**DESCRIÇÃO DA TAREFA**
Transcreva integralmente o trecho sobre o Dia Olímpico, sem alterar nenhuma palavra nem sinal de pontuação.

::: TRECHO DO TEXTO

Neste 23 de junho é comemorado em todo o planeta o Dia Olímpico, data em que o Comitê Olímpico Internacional (COI) propaga os valores e ideais olímpicos com o mundo. Desde 1948 o COI e os Comitês Olímpicos Nacionais (CONs) celebram o dia promovendo a prática massiva do esporte. Embora os esportistas sejam os astros, o Dia Olímpico festeja, além do esporte e de seus atletas de alto rendimento, toda a estrutura para que o olimpismo seja propagado.

Para celebrar a data, o Surto Olímpico vai contar histórias de quem mostra que as grandes competições podem estar além de fenômenos como Michael Phelps ou Usain Bolt e ficar registradas para sempre na memória de quem não tem o glamour de uma estrela do esporte mundial: os voluntários.

::::::
::: MATERIAL APRESENTADO

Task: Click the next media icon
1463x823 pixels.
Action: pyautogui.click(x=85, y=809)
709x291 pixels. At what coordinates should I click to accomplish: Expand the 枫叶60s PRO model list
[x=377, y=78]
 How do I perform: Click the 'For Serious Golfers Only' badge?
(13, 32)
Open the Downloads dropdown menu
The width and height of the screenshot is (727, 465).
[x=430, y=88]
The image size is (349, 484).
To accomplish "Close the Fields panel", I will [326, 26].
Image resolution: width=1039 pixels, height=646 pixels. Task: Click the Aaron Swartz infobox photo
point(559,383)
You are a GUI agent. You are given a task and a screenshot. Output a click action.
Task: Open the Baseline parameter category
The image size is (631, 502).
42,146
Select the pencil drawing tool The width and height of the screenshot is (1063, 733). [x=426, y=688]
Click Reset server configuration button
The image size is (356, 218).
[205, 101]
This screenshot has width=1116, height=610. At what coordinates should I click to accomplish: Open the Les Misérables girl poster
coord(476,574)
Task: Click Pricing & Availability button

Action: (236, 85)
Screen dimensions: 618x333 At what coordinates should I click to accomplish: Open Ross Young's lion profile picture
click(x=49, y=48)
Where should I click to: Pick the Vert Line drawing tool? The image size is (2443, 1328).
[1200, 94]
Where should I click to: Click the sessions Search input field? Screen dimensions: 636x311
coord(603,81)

::::::

**RESPOSTA FINAL**
Neste 23 de junho é comemorado em todo o planeta o Dia Olímpico, data em que o Comitê Olímpico Internacional (COI) propaga os valores e ideais olímpicos com o mundo. Desde 1948 o COI e os Comitês Olímpicos Nacionais (CONs) celebram o dia promovendo a prática massiva do esporte. Embora os esportistas sejam os astros, o Dia Olímpico festeja, além do esporte e de seus atletas de alto rendimento, toda a estrutura para que o olimpismo seja propagado.

Para celebrar a data, o Surto Olímpico vai contar histórias de quem mostra que as grandes competições podem estar além de fenômenos como Michael Phelps ou Usain Bolt e ficar registradas para sempre na memória de quem não tem o glamour de uma estrela do esporte mundial: os voluntários.